--- START RECORDS FOR THE TASK ---
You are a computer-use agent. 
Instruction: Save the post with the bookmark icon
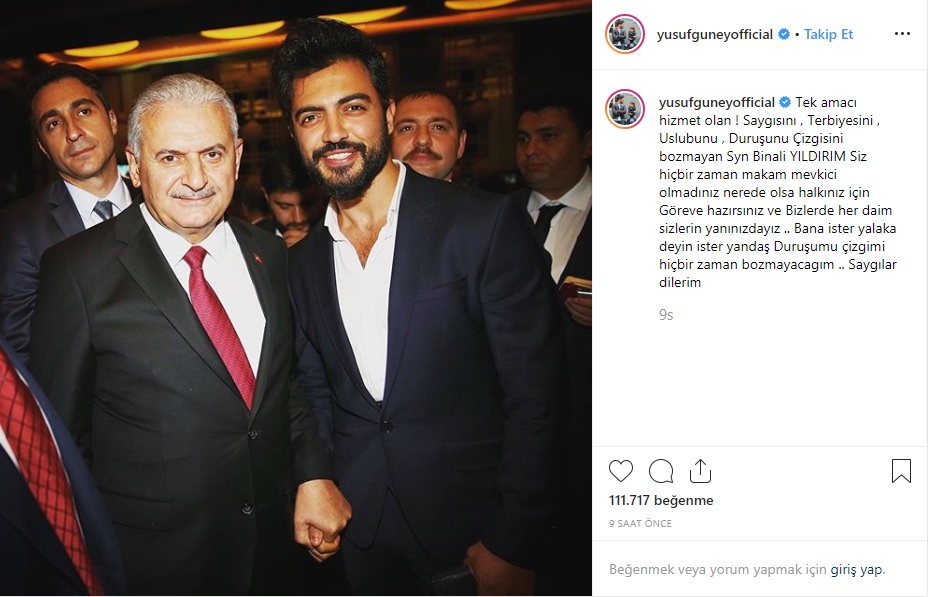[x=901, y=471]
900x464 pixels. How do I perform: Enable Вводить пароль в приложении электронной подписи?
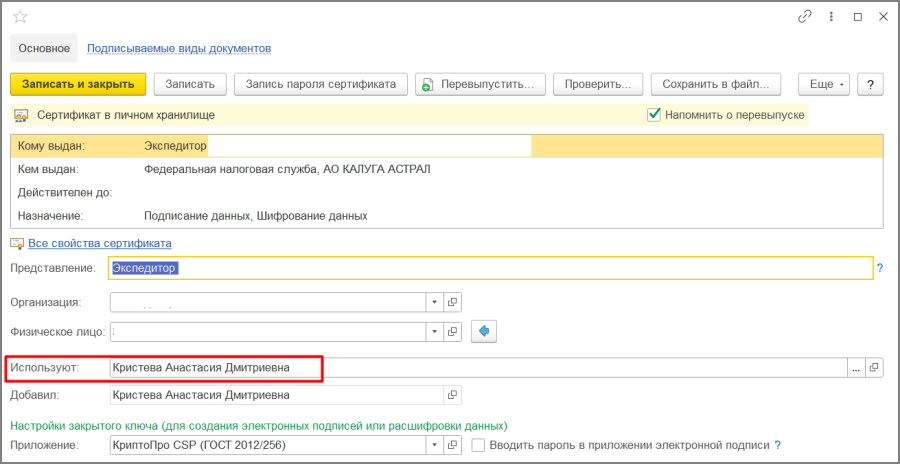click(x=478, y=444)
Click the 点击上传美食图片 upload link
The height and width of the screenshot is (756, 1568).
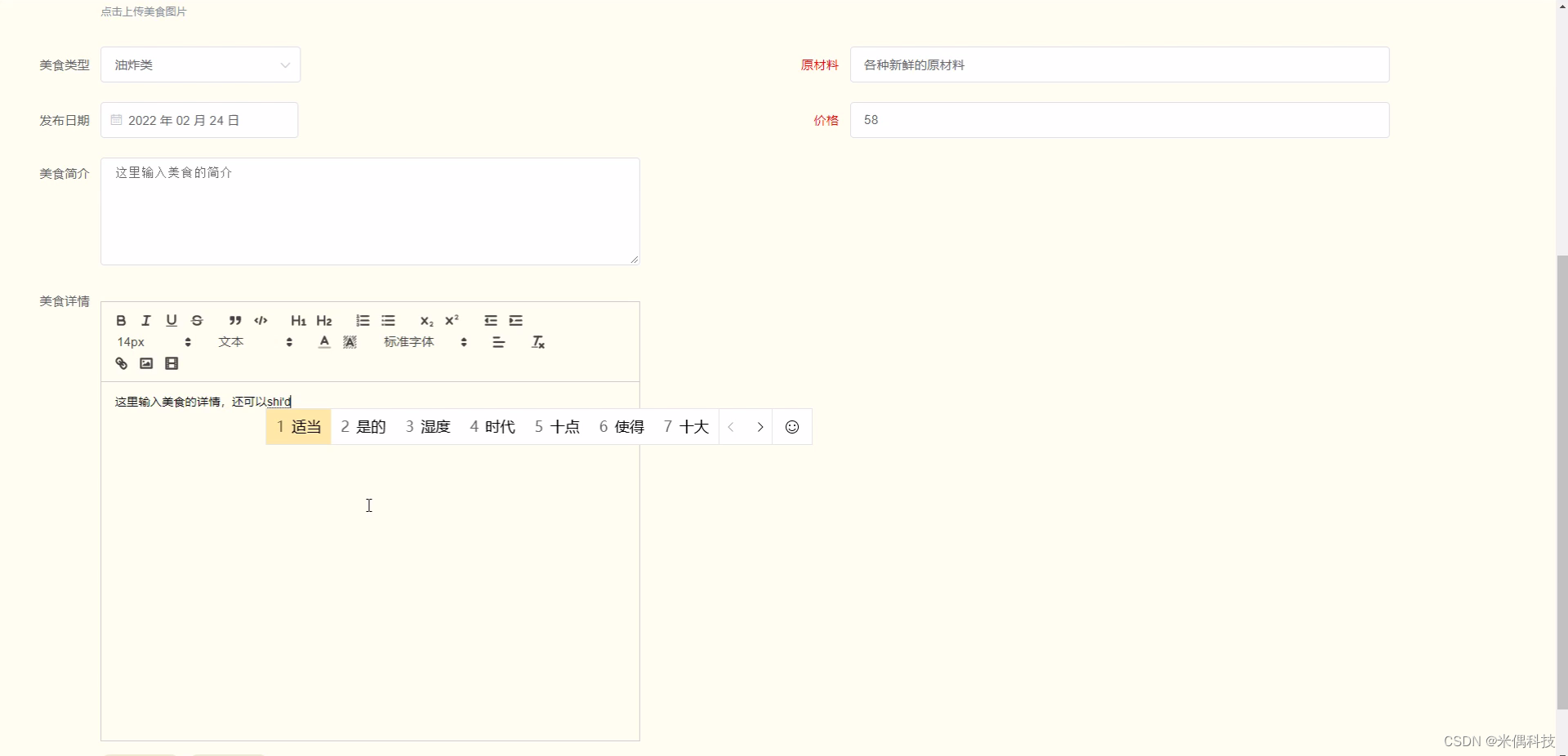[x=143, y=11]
--- END RECORDS FOR THE TASK ---
SHORT PROBLEM: List every line of the listing that contains the string "Instruction".

OUTPUT OF THE EXERCISE:
Instruction: Save the post with the bookmark icon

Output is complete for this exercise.